PROBLEM DETAILS. Omit pictures and quote the listing below line by line, from its start through the line that holds "Screen dimensions: 1132x558".

DATA LISTING.
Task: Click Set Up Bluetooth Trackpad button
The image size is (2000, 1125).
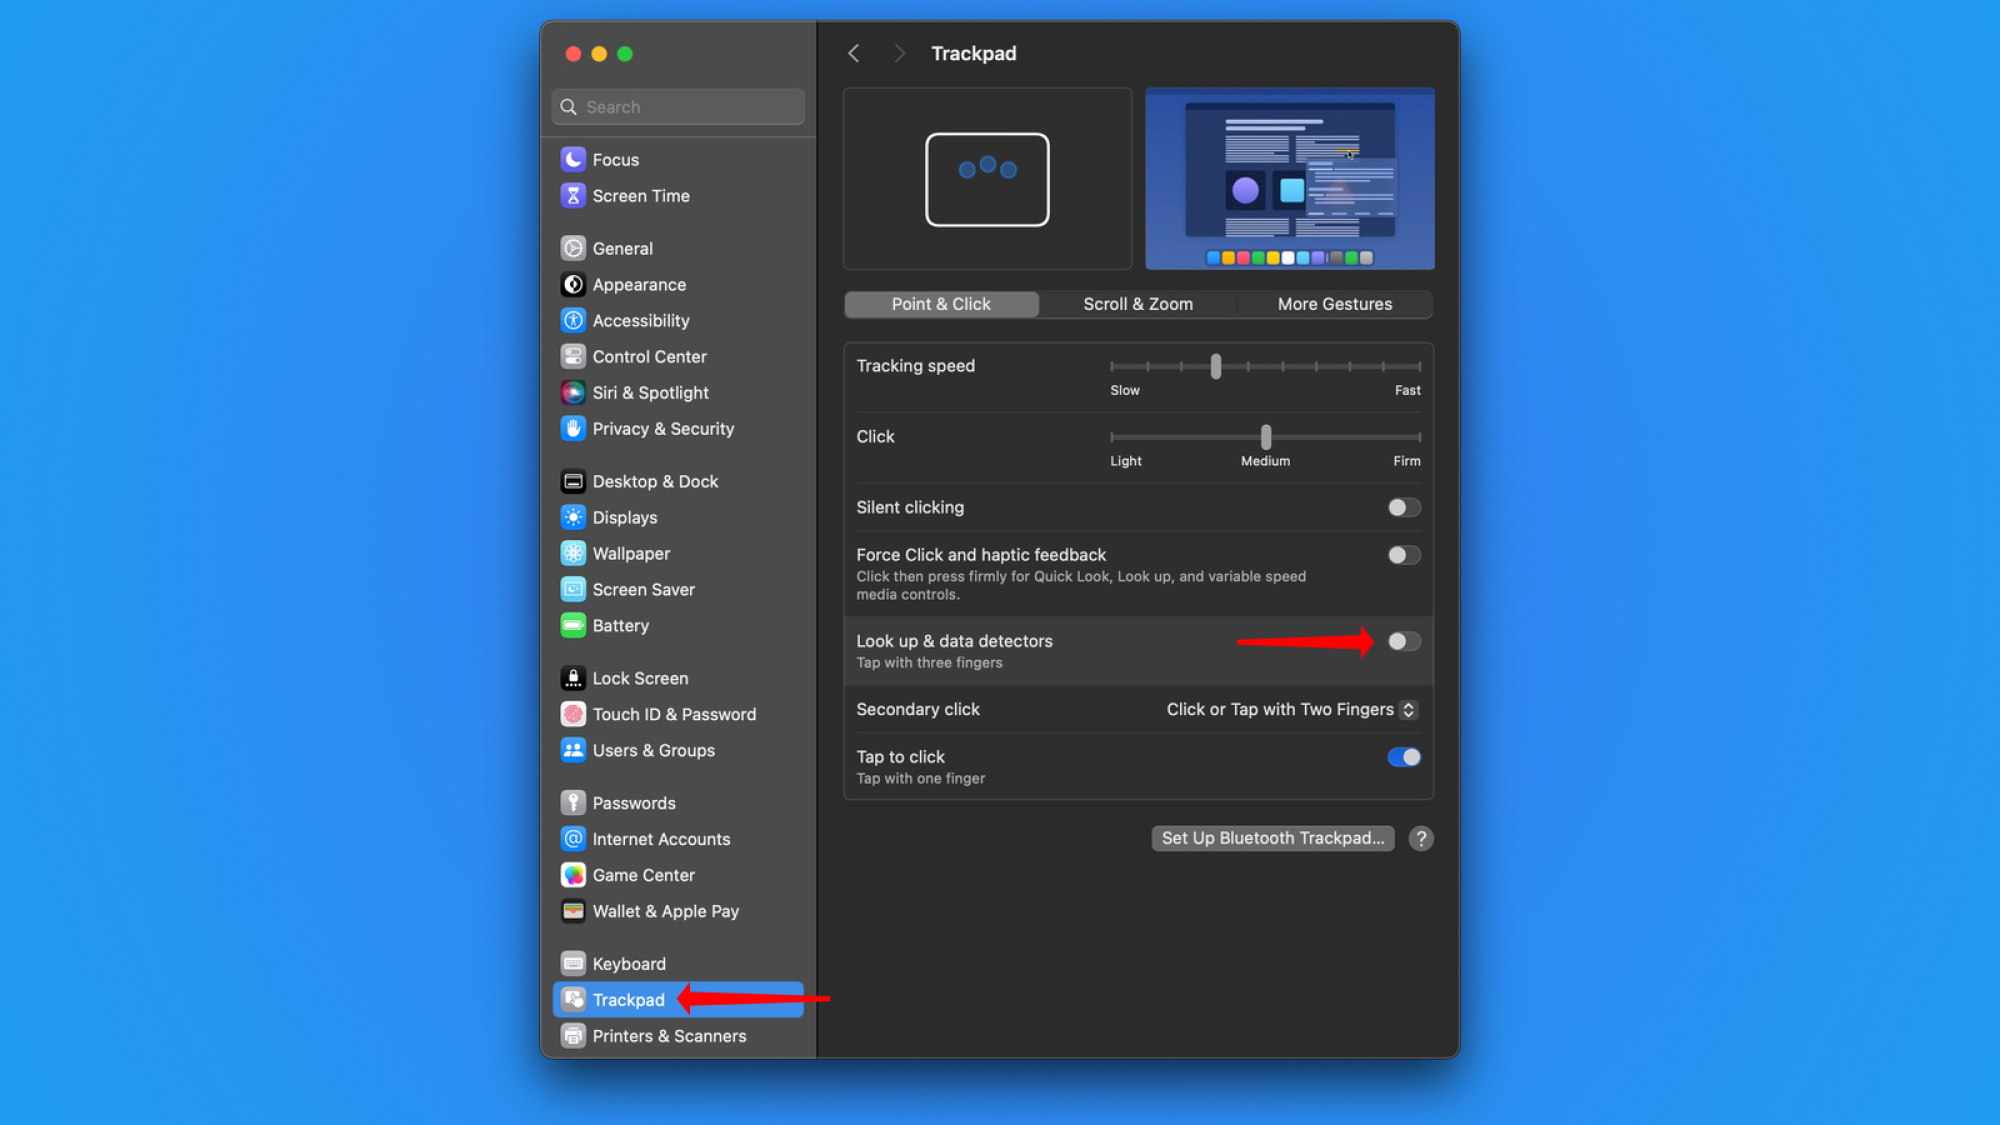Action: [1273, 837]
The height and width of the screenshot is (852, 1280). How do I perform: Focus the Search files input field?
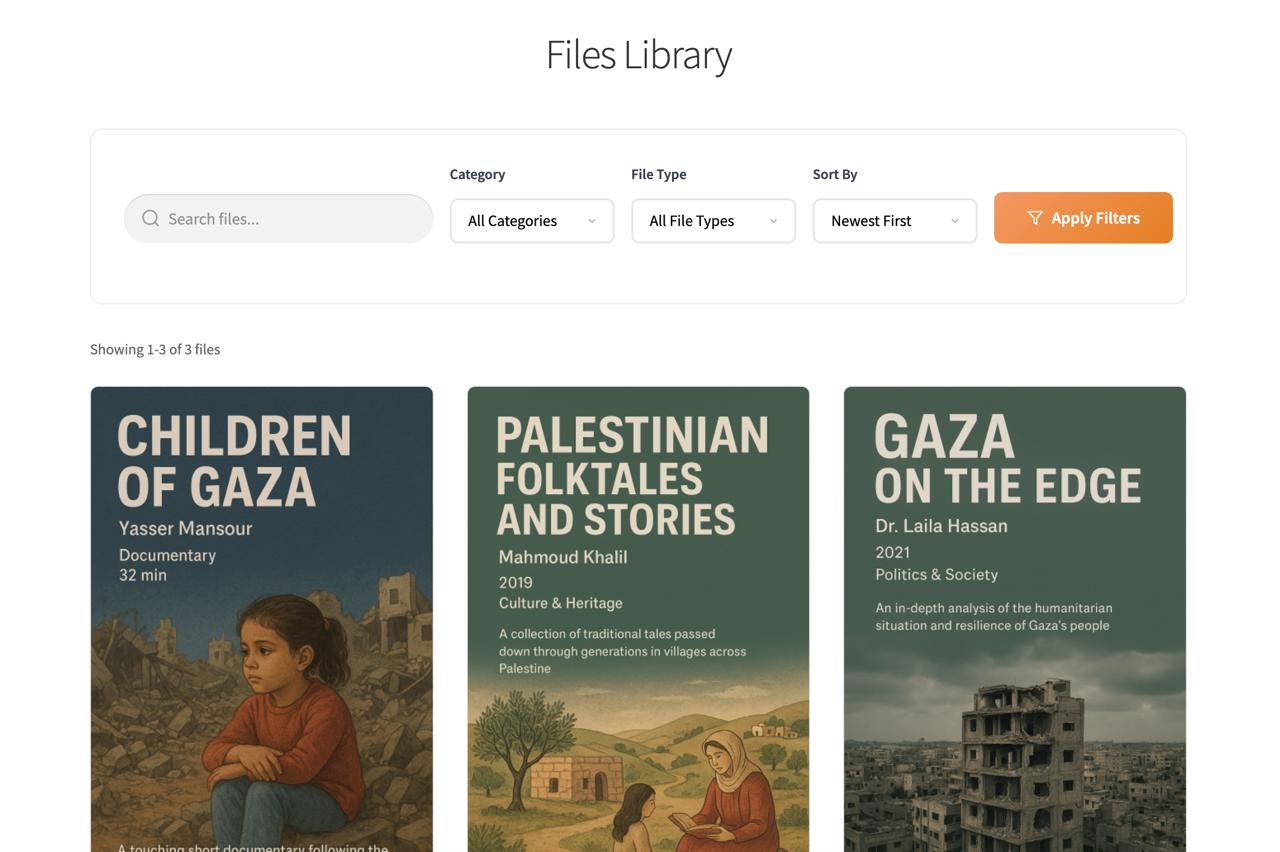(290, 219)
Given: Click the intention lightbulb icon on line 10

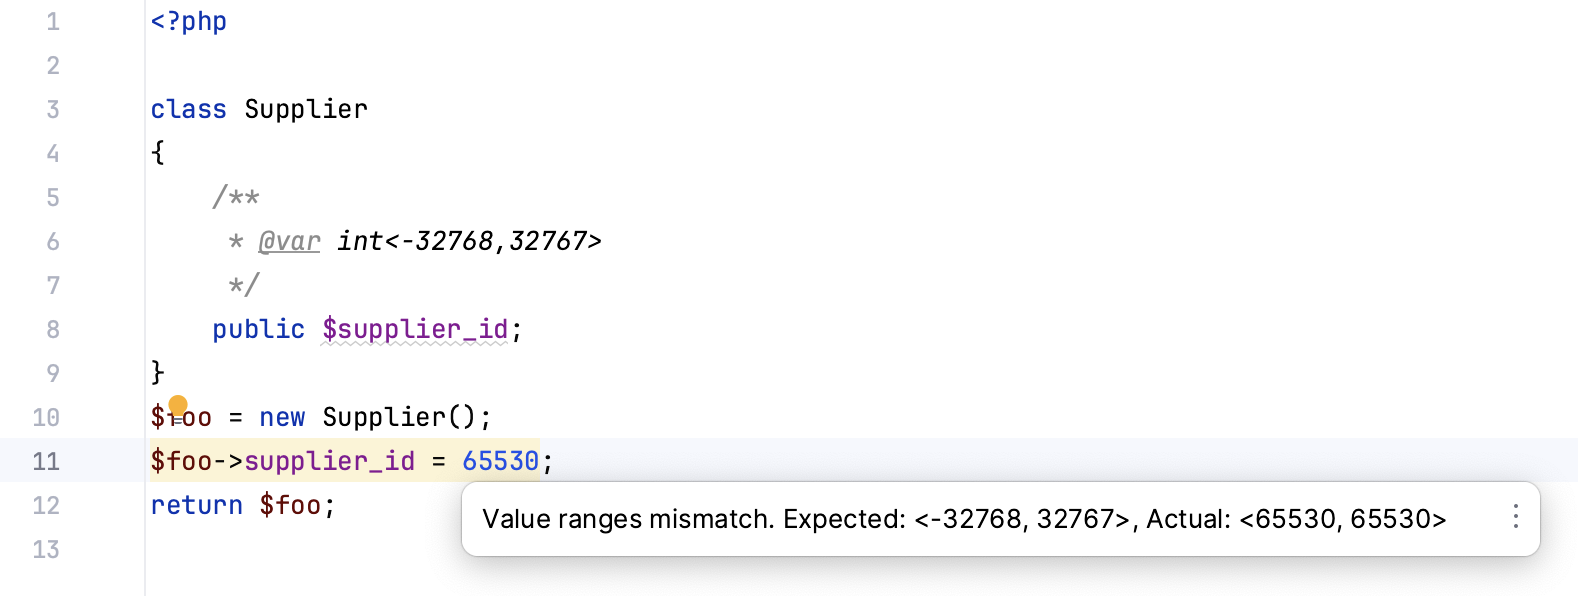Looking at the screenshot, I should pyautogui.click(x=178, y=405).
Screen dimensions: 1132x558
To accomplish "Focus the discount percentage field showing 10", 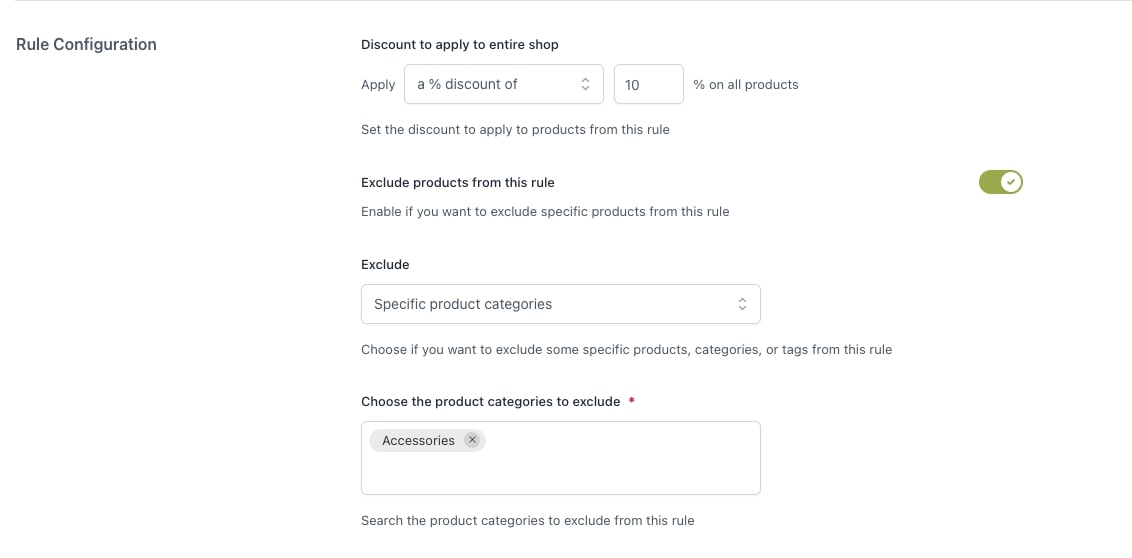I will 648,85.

EXERCISE RESULT.
Task: Click Set Up Bluetooth Trackpad button
The image size is (2000, 1125).
Action: [1273, 837]
The height and width of the screenshot is (852, 1280). How do I perform: Focus the Search files input field?
(290, 219)
Given: Click the intention lightbulb icon on line 10

Looking at the screenshot, I should pyautogui.click(x=178, y=405).
Screen dimensions: 1132x558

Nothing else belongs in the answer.